Fuel queues: NNPC seeks emergency supplies to bridge gap

February 8, 2022

Fuel queue in Lagos
Fuel queue in Lagos

The emergent fuel queues may disappear this week as Nigeria’s state oil firm, NNPC Limited, has asked trading firms for emergency supplies of petrol to replace cargoes that were rejected because of their poor quality, two sources with direct knowledge of the matter said.

Megacity Lagos and the capital Abuja face fuel shortages and queues built up outside some petrol stations over the weekend. The queues continued as at the time of this report.

NNPC was seeking about 500,000 tonnes of petrol, one of the sources added. The sources spoke on condition of anonymity due to the sensitivity of the matter.

NNPC did not immediately respond to requests for comment, reports Reuters.

Nigeria depends almost entirely on imports to meet its domestic gasoline needs after many failed initiatives to revamp its dilapidated refineries. Daily petrol consumption is roughly 40 million litres.

NNPC handles nearly all these imports through crude-for-fuel contracts, known as direct sale, direct purchase (DSDP), with consortia of local and foreign oil firms.

Each consortium receives 20,000 barrels per day (bpd) of crude oil in exchange for products, making the combined total about 320,000 bpd of Nigeria’s output. Nigeria, an OPEC member, produced about 1.5 million bpd of crude in January.

Cheap fuel is one of the few benefits the average Nigerian feels they get from the government, which sets price caps at the pump through a controversial and patchy subsidy scheme.

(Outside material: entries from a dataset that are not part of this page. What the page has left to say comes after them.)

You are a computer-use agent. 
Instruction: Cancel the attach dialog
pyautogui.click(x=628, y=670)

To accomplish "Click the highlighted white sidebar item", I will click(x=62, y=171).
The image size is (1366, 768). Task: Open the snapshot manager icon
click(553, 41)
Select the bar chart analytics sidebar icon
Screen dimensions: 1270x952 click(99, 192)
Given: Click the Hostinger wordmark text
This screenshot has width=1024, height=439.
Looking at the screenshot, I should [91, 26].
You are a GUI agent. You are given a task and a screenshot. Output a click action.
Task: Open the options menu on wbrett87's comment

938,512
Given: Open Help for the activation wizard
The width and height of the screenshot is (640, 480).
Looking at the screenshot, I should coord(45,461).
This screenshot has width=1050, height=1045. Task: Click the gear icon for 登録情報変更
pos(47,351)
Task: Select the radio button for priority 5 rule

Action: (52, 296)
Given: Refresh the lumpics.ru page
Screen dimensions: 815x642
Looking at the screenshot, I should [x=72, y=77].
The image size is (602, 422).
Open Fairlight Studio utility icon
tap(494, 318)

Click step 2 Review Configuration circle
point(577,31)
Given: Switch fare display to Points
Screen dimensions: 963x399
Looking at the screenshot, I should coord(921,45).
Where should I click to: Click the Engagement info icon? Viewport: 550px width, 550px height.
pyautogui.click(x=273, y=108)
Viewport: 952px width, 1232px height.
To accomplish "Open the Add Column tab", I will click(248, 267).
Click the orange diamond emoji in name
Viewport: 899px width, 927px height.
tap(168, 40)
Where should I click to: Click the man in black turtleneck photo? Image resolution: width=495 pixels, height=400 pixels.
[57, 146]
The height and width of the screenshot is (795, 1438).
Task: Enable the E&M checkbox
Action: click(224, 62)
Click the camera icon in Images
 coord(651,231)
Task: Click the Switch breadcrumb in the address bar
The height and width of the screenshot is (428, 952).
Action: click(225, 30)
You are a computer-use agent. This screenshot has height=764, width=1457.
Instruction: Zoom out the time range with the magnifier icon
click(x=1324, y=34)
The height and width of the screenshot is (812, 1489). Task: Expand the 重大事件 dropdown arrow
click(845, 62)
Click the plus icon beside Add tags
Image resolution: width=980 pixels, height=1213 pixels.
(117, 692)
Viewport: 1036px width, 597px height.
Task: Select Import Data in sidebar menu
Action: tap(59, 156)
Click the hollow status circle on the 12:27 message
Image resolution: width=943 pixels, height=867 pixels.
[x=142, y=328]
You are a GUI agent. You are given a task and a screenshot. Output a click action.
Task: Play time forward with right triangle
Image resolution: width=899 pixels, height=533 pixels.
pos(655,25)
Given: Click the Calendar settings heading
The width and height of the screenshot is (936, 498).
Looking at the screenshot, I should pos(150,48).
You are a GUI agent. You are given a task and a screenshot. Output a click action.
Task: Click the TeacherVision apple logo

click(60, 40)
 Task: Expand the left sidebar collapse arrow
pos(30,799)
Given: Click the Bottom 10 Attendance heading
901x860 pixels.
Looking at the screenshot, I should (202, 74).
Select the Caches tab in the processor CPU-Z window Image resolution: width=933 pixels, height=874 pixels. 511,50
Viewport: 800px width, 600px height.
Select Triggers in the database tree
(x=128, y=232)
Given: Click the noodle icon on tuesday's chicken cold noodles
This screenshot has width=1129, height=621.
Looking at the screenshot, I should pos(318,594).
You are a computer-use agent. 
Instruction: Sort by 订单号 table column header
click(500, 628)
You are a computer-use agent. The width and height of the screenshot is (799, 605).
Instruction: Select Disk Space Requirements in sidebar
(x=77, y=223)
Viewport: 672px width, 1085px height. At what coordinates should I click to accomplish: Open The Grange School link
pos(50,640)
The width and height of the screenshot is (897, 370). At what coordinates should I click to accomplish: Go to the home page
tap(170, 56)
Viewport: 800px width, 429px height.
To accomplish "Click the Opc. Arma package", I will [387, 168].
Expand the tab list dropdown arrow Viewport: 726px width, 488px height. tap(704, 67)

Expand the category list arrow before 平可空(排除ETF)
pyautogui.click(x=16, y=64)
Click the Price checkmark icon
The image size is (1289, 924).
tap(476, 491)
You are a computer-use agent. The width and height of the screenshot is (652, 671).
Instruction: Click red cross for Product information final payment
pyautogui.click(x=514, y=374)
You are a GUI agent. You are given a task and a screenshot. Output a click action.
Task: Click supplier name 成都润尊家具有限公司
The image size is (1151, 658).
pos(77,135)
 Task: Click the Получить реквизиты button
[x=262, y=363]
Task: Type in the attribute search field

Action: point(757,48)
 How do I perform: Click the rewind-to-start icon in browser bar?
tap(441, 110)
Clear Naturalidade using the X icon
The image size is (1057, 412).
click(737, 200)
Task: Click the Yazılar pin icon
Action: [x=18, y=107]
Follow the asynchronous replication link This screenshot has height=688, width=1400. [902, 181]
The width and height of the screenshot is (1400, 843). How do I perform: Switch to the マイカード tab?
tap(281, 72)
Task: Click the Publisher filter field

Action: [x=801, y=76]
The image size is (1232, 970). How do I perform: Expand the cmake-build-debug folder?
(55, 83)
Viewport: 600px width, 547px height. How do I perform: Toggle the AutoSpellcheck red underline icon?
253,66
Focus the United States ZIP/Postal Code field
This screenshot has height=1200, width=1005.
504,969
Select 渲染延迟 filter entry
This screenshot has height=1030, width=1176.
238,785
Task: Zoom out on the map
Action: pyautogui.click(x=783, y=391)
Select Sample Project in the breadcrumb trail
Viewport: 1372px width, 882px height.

The subsidy scheme had been dogged with tales of corruption and outright stealing from the public till by minders of the sector in concert with top government functionaries.

With soaring oil prices, the emergency stop-gap will be costly. The International Monetary Fund (IMF) said on Monday Nigeria should axe subsidies due to a widening budget deficit.

With additional reports by Reuters.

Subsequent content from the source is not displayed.